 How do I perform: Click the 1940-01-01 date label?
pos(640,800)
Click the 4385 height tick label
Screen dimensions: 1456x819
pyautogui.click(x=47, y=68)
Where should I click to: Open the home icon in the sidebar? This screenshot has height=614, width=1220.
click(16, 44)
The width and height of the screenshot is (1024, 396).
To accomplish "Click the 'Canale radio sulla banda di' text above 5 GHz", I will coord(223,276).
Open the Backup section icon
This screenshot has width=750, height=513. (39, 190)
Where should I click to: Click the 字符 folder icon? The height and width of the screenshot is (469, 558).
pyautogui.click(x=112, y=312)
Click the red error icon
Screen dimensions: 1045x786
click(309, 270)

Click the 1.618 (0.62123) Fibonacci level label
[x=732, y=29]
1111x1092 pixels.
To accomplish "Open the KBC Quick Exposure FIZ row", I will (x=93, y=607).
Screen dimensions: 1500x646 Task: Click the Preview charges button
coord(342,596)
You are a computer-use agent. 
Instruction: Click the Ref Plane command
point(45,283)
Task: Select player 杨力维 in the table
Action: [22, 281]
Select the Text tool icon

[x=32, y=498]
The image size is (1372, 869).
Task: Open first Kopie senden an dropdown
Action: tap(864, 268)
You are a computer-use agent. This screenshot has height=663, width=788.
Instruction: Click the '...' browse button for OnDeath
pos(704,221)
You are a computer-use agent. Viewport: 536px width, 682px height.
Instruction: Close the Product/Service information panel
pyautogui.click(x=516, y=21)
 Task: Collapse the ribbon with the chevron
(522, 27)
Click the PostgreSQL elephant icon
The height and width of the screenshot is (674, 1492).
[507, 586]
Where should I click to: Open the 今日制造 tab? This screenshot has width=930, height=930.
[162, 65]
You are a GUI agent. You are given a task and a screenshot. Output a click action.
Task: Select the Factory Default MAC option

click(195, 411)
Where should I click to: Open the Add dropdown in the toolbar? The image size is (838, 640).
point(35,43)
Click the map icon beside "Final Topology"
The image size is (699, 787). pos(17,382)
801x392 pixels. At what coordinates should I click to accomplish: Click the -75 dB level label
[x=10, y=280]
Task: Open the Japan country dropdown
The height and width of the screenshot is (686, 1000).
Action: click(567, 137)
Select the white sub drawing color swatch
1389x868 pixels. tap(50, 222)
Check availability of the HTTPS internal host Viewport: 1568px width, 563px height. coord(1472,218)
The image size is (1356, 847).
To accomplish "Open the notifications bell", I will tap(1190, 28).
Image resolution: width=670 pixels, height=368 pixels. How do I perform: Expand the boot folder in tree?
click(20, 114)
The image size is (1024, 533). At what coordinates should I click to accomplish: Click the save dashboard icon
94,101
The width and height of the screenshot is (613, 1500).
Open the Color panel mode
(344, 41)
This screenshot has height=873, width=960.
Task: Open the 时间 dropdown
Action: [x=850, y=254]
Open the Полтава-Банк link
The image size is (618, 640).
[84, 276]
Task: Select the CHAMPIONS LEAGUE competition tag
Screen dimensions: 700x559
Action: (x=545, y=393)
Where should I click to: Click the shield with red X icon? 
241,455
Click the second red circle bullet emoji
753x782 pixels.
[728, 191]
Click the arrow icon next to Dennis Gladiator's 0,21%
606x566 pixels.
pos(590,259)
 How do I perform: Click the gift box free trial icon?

──────────────────────────────

- _Exercise instructions_
Copy out, in full, each line above that has the word "Viewport" in it.

- _Written answer_
You are a computer-use agent. Viewport: 536px width, 682px height.
Check availability of the HTTPS internal host Viewport: 1568px width, 563px height. coord(1472,218)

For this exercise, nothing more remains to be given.